そんなときも、他のメンバーと一緒に『まだまだこれがベストじゃないよね』という話をして、できるところまではやってみようという気持ちでチャレンジできました。チャレンジした以上、なんとしても成功させて、いい思い出を持ちたいですから。」

─ 水族館の方々など、多くの方々とともに開発を進めていくうえで、どのようなことを意識しましたか?

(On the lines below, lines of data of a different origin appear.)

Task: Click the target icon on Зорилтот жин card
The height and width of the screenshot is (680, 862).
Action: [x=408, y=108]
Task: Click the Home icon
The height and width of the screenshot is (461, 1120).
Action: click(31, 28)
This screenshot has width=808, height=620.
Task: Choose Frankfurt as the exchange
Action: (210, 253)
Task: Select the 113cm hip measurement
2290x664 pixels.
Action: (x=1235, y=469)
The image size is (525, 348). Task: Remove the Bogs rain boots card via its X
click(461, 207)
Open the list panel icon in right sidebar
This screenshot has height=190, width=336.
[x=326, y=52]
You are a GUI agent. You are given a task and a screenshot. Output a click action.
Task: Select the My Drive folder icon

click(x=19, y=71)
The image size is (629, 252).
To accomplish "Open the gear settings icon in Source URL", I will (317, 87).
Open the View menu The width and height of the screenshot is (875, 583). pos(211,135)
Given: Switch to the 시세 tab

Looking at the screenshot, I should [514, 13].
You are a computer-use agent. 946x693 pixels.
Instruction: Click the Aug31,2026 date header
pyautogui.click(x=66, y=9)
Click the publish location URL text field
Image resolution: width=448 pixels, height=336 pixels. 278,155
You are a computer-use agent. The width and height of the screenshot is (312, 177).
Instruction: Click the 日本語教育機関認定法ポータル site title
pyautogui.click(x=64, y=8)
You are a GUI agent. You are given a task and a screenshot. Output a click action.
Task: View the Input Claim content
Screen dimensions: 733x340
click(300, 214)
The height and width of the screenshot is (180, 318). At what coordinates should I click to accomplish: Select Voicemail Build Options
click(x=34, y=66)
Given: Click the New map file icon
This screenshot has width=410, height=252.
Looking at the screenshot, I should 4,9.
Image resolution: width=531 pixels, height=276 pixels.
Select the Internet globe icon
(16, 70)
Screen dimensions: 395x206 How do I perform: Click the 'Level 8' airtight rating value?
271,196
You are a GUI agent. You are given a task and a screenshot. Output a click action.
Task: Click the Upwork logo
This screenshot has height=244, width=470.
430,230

「水族館のスタッフ、とくに飼育係の方は、イルカに対して自分の子どもや家族という感情を持っていますから、イルカに嫌な思いをさせたり、ケガをさせたりすることにはものすごく神経質なんです。ですから、その点は我々も非常に注意しました。」

─ 開発に携わって嬉しいと感じたことなど、このプロジェクトの醍醐味は何ですか?

「いろいろな分野の人たちの力が結集して、ひとつの目標に向かって進み、フジがそれに応えてくれて、少しずつハードルが高くなり、最終的には我々が想像もできなかった高いレベルのものができたこと。途中で挫折も味わったし、失敗しても簡単にくじけなければ何とかなるということも勉強した。技術屋としてとてもいい経験をさせてもらったことは、本当に幸せなことですね。
このプロジェクトに参加させていただいて、いい仲間たちに巡り合えてよかったなと思います。」

─ 加藤さんにとってフジはどのような存在ですか?

「フジは夢を実現してくれたパートナーです。」

─ 今後、このプロジェクトをどのように見守っていきたいですか?

「今後も要請に応じて、違うタイプの尾びれを作ることもあるかもしれません。ここまで来た以上、フジが生きている限りサポートしたいと思います。」